- [Actions to take]
[1] According to the passage on climate action, what did the Copernican Revolution prove?
[2] Repeat the passage on climate action word for word, from "Now, the recent" to "(source: CGTN)".

- [Text block]
----

Some philosophers provide another more fundamental explanation that accounts for both the prolonged climate inaction and, paradoxically, the recent push toward climate action, which is humanity’s changing understanding of itself in relation to nature and to science and technology, respectively. Humanity, certainly in the West with its monothetic legacy, positioned itself at the “ontological” and “moral center” of the universe, as a “protagonist” with an urge to subordinate and control nature. With the emergence of modern sciences, humanity witnessed three blows against such anthropocentrism and human centeredness. Firstly, the Copernican Revolution proved the world was not the center of the universe (15th century). Secondly, Charles Darwin’s theory of evolution (1859) conveyed humanity was not “God’s favored creation,” but a result of “fortunate accidents.” Thirdly, the rise of psychology, and notably Sigmund Freud (1865), revealed that “we humans are not even the master of our own psyche.” Baruch Spinoza (1632) already anticipated the latter revelation when he emphasized that forces beyond our control determine our individual human being.

Paradoxically, while humanity’s identity became decentered, modern science and technology, which is a human artefact, moved to the center stage. Techno-science has been the primary force of modernization and made possible the industrial revolutions. Thus, its application is responsible for polluting the atmosphere and degrading the biosphere. Over the past forty years, the slowly emerging political will to act against climate change has been accompanied by an over-reliance on technology as the primary solution to climate change. Such potentially dangerous over-reliance on technology is signified by the emphasis on “climate neutrality” or “carbon zero,” and thus on the focus of carbon capture and storage; plant-based and geological carbon sinks; overshoot scenarios through geoengineering; and models to calculate how investments and technology could change carbon or GHG emissions. Such a technocratic approach has determined climate policy, which yet has largely failed and merely led to incremental regulation changes. Although the Paris Agreement (2015) signified a breakthrough in terms of global political willingness to fight climate change, the prolonged reliance on carbon reduction and geoengineering technologies might have turned the Paris Agreement into an “unfeasible political victory.” In other words, the reliance on technology has prevented politics from making more profound changes early on.
 
Now, the recent push towards climate action is grounded in the collective awareness and probably fear about not only our individual human finitude, but also the impotence and insignificance of human beings in the greater context of nature. Humanity is capable of destroying nature, but not simply reverse the destruction and thus simply control nature. Such revelation appears as the “final assault” against anthropocentrism, which still might last decades for it to materialize. Scientists argue that the 1.5 °C goal is not feasible, but that humanity should rather prepare for 3 °C that could be reached by the end of this century.
 
(source: CGTN)

----

[Entries drawn from a collection]
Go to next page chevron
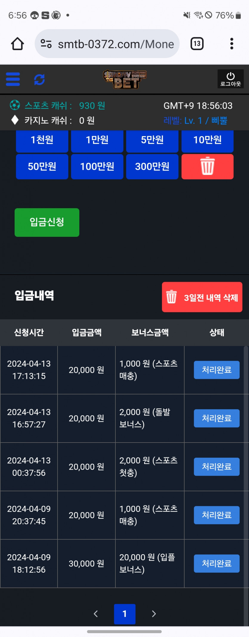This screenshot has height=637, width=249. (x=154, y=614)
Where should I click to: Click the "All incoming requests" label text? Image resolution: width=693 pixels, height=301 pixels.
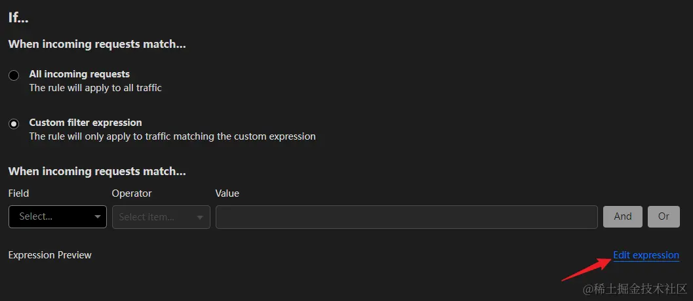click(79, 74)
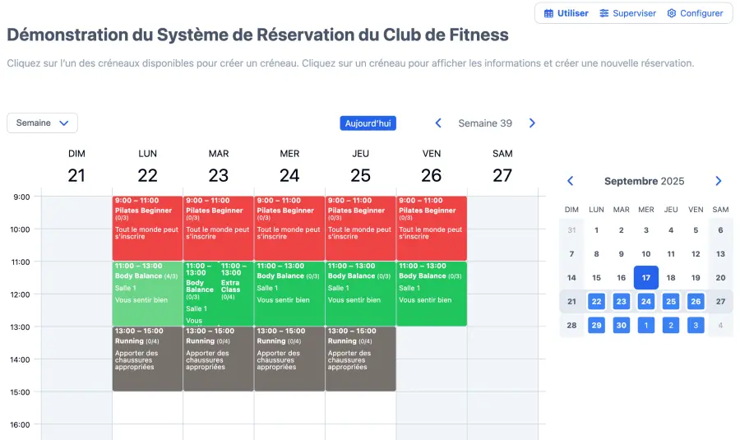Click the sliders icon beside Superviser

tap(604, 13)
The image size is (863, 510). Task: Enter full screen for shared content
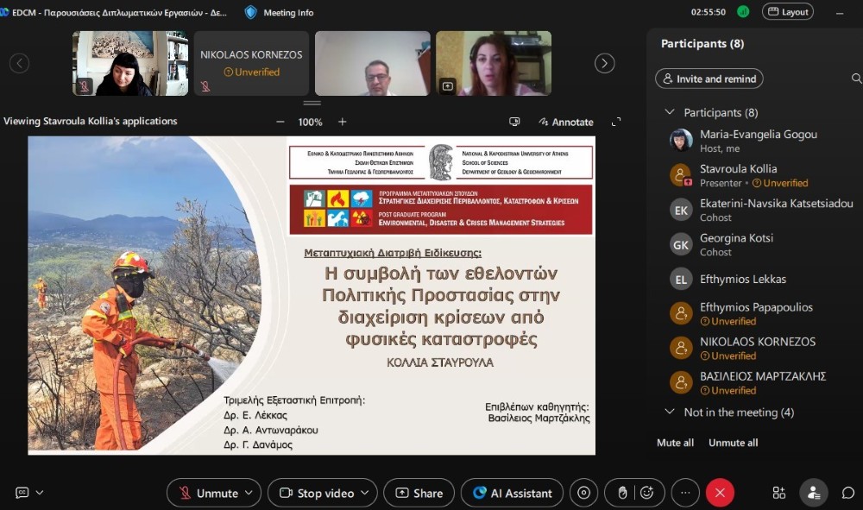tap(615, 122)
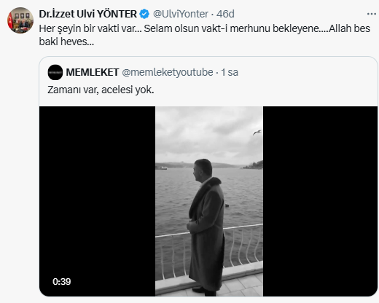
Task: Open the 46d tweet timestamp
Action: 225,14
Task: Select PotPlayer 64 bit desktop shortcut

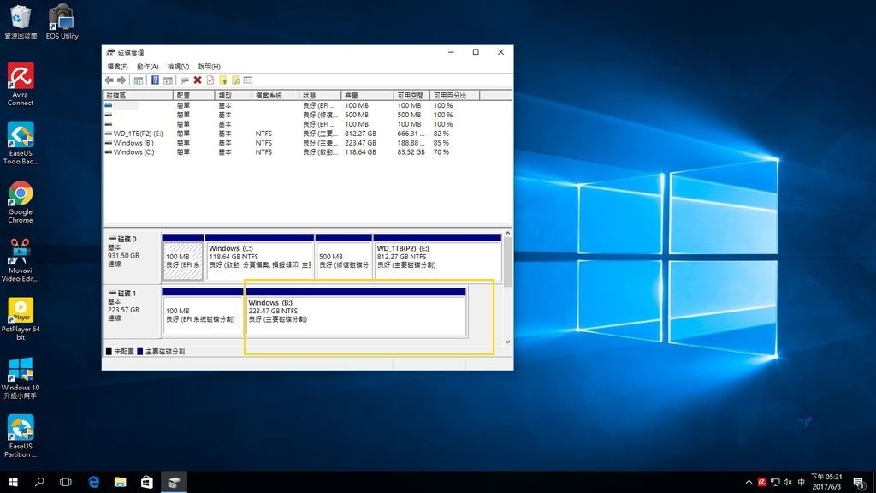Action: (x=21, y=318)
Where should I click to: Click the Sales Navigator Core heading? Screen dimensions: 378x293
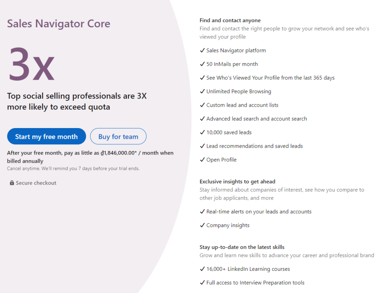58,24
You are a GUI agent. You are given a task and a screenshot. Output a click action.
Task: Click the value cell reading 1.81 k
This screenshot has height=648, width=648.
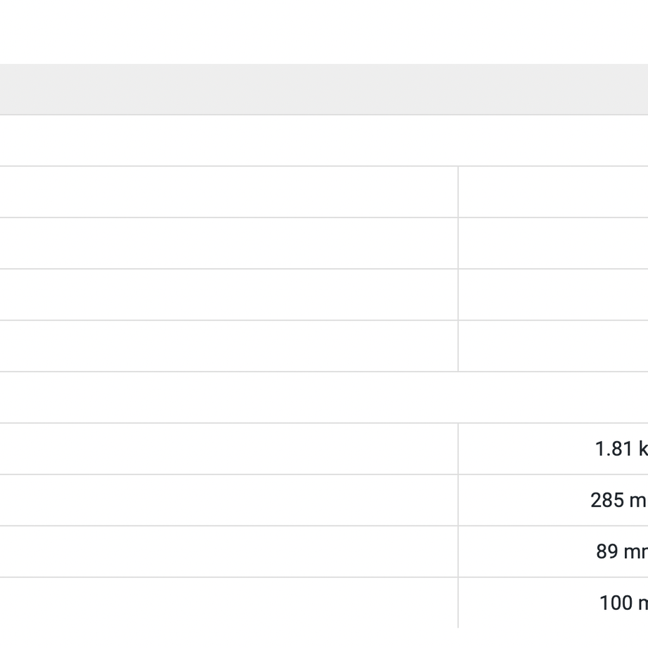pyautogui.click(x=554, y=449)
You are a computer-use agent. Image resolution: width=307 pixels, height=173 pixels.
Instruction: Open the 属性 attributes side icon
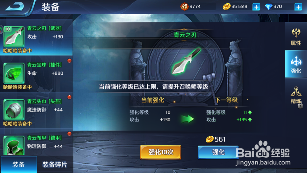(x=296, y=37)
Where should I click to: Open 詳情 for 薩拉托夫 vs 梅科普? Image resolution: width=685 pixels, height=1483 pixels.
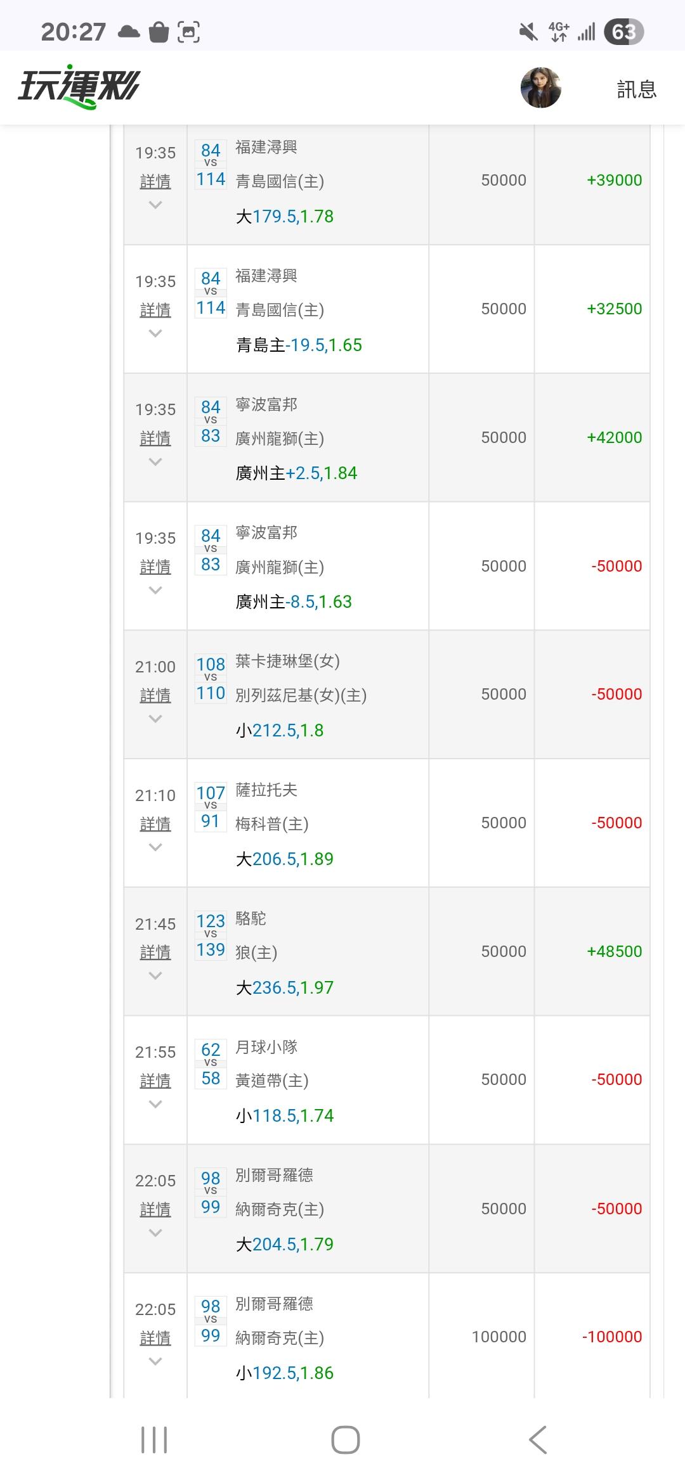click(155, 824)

----

- [Answers by item]
[1] It proved that the world was not the center of the universe.

[2]
Now, the recent push towards climate action is grounded in the collective awareness and probably fear about not only our individual human finitude, but also the impotence and insignificance of human beings in the greater context of nature. Humanity is capable of destroying nature, but not simply reverse the destruction and thus simply control nature. Such revelation appears as the “final assault” against anthropocentrism, which still might last decades for it to materialize. Scientists argue that the 1.5 °C goal is not feasible, but that humanity should rather prepare for 3 °C that could be reached by the end of this century.
 
(source: CGTN)